Libby Nelson is Vox's policy editor, leading coverage of how government action and inaction shape American life. Libby has more than a decade of policy journalism experience, including at Inside Higher Ed and Politico. She joined Vox in 2014.

The US is the only industrialized country with no plans to use the metric system. That frustrates scientists, some Vox employees, and former Rhode Island Senator and Governor Lincoln Chafee, who included the metric system in his presidential platform.

But it wasn't always that way. After Congress passed the Metric Conversion Act in 1975, a metric America briefly seemed like a real possibility.
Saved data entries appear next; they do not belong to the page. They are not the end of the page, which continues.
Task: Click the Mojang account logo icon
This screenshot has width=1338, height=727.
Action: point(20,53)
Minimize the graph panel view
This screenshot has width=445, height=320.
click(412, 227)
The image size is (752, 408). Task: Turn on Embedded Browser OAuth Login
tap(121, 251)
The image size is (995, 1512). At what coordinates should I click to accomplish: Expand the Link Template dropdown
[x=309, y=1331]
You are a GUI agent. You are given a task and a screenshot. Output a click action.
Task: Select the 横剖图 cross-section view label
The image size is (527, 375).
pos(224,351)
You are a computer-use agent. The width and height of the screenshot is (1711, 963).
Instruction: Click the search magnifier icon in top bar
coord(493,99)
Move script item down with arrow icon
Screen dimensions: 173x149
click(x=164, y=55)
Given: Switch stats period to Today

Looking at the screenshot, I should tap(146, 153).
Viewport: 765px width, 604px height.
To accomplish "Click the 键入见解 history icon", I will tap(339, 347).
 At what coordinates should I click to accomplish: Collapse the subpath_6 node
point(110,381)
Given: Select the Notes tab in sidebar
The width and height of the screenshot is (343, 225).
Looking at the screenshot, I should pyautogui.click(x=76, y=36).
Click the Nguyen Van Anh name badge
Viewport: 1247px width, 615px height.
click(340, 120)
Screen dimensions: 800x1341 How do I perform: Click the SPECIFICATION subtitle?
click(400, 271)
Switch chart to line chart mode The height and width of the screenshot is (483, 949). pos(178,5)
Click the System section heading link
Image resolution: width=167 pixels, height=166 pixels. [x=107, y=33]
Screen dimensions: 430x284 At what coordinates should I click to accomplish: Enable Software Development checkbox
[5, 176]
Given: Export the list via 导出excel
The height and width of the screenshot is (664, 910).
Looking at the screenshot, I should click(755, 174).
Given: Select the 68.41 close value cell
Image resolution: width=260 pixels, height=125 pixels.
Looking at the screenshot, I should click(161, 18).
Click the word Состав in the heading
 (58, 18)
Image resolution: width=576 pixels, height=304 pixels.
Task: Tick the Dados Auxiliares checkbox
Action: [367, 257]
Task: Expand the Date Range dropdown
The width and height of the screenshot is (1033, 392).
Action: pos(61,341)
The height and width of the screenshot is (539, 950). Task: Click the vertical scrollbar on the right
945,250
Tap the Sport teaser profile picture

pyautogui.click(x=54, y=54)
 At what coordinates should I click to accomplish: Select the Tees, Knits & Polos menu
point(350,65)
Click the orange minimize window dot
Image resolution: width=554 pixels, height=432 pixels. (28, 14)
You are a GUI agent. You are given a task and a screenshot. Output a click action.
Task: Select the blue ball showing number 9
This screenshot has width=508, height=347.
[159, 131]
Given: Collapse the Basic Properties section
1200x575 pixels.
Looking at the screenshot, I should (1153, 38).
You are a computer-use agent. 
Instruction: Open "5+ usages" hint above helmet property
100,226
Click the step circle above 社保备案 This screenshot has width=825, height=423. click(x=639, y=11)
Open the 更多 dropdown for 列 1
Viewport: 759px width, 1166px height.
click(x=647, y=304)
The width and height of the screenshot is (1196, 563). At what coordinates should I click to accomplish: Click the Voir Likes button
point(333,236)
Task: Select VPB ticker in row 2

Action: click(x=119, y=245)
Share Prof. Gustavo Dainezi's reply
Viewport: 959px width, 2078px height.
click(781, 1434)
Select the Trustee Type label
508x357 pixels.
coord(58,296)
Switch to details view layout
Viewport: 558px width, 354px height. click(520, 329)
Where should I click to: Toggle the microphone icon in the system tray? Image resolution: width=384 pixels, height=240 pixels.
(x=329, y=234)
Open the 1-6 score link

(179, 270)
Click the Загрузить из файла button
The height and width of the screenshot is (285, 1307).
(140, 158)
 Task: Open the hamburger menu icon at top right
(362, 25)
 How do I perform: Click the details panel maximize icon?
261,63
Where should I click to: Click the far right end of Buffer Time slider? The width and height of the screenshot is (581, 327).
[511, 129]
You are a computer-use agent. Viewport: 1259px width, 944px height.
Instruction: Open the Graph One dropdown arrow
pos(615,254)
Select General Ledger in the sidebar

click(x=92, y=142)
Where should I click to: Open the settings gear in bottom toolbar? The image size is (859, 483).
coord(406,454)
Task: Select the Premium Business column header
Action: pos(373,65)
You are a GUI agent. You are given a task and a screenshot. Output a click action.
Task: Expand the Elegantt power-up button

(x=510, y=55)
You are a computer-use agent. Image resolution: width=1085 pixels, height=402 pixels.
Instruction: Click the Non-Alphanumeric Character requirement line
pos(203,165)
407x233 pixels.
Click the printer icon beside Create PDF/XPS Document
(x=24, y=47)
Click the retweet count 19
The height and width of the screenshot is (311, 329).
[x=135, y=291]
And that possibility led to many gloriously corny, often musical attempts to explain to confused Americans just what a meter, a liter, and a gram were.

There's this Schoolhouse Rock–esque cartoon produced by the Office of Education — a forerunner of today's federal Education Department — that helpfully explains Celsius by telling you, "A summer day's about 25, a cold day's minus 3":

There was a superhero team that included "Super Celsius" and "Wonder Gram":

And if you want a much slower-paced — but equally twangy — video, there's this 16-minute version that creates a complicated allegory with two imaginary villages and pulls in Thomas Jefferson as a metric supporter. It really helps everyone that "meter" and "liter" rhyme.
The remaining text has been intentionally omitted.